From the essay "Sweet Home" below, write out the passage that begins with "Articles/Essays – Volume" and ends after "the cruel world.", word for word.
Top of EXCERPT PROVIDED
Articles/Essays – Volume 07, No. 2
Sweet Home
“I love to go home” said a recent speaker. We in the audience agreed that home should be a place that when you go there you are glad to be there, a place for renewing the spirit, reconstructing the soul, a place for laughter and for food of both kinds. In the back of my mind, though, I heard that old admonition: “Men should come home; women should be home,” as if there were something in the genes of woman that just naturally cause her to love being inside, surrounded protectingly by four walls, and waving goodbye to those brave spirits who depart each day for the cruel world.
Whenever I return from a trip, I like to sit in my living room and refurbish myself by looking at some of the things I love: the curtains chosen for their light-giving qualities, poetry made by craftsmen I have met, colors chosen for their cheerful, dirt-repelling properties. Yes, I like to sit there and feel strength flowing back into me from the spirit of our home.
Bottom of EXCERPT PROVIDED
Top of EXTRACTED ENTRIES
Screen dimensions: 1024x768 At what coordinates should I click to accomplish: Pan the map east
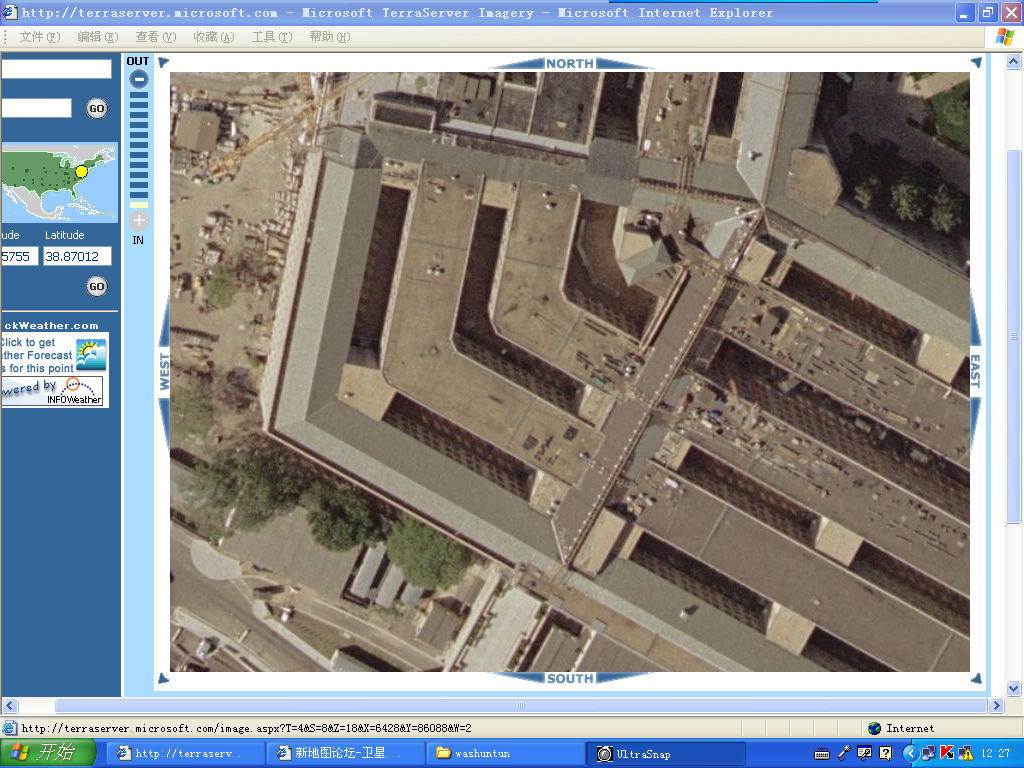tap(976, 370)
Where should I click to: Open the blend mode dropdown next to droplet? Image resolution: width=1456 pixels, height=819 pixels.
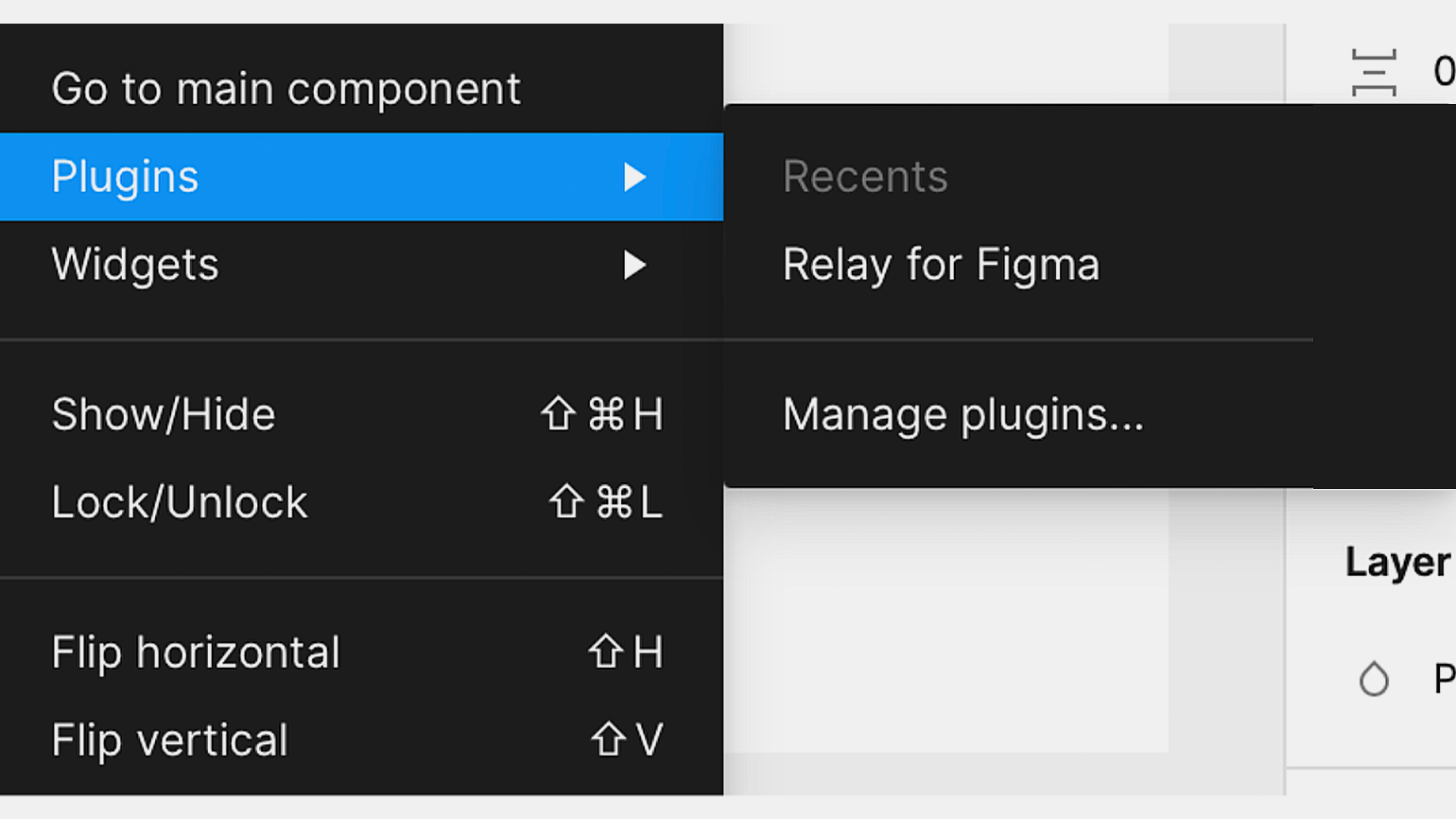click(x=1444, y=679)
Bottom of EXTRACTED ENTRIES
Top of EXTRACTED ENTRIES
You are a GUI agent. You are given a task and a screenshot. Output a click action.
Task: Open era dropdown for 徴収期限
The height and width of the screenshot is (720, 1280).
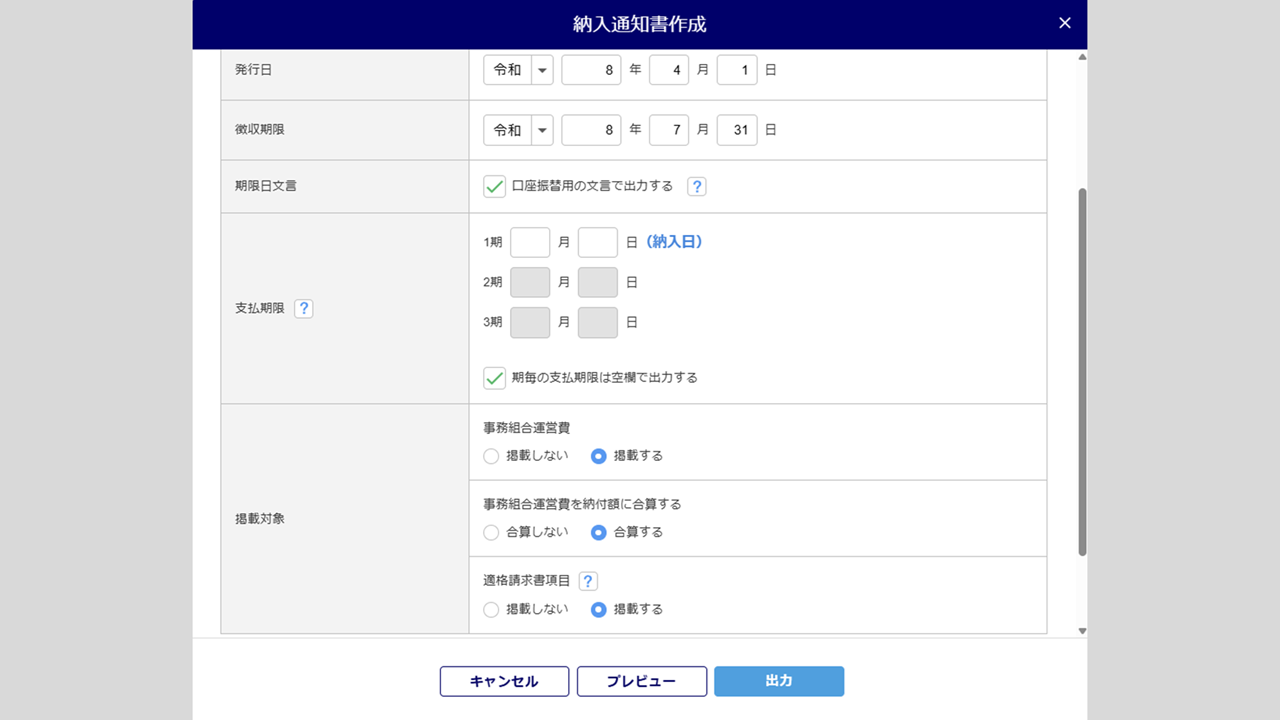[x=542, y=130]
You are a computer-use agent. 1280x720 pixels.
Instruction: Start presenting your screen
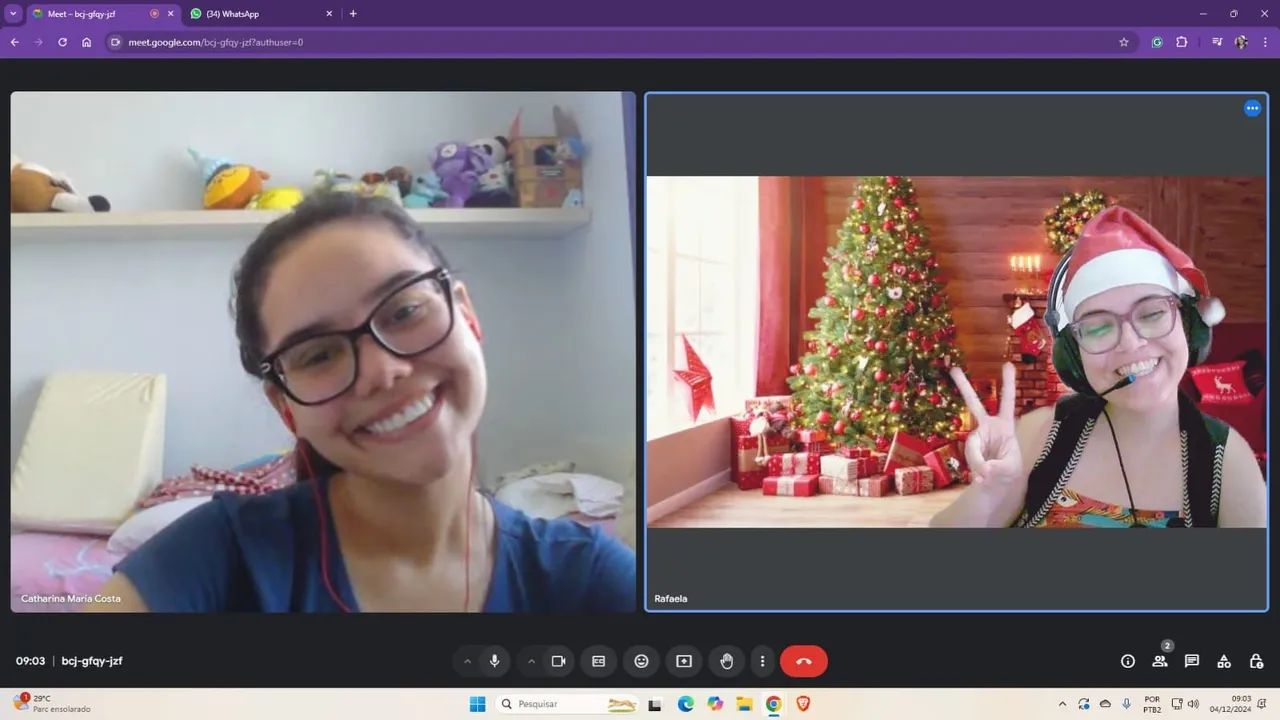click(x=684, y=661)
Bottom of EXTRACTED ENTRIES
• _FINISHED EXERCISE_
Articles/Essays – Volume 07, No. 2
Sweet Home
“I love to go home” said a recent speaker. We in the audience agreed that home should be a place that when you go there you are glad to be there, a place for renewing the spirit, reconstructing the soul, a place for laughter and for food of both kinds. In the back of my mind, though, I heard that old admonition: “Men should come home; women should be home,” as if there were something in the genes of woman that just naturally cause her to love being inside, surrounded protectingly by four walls, and waving goodbye to those brave spirits who depart each day for the cruel world.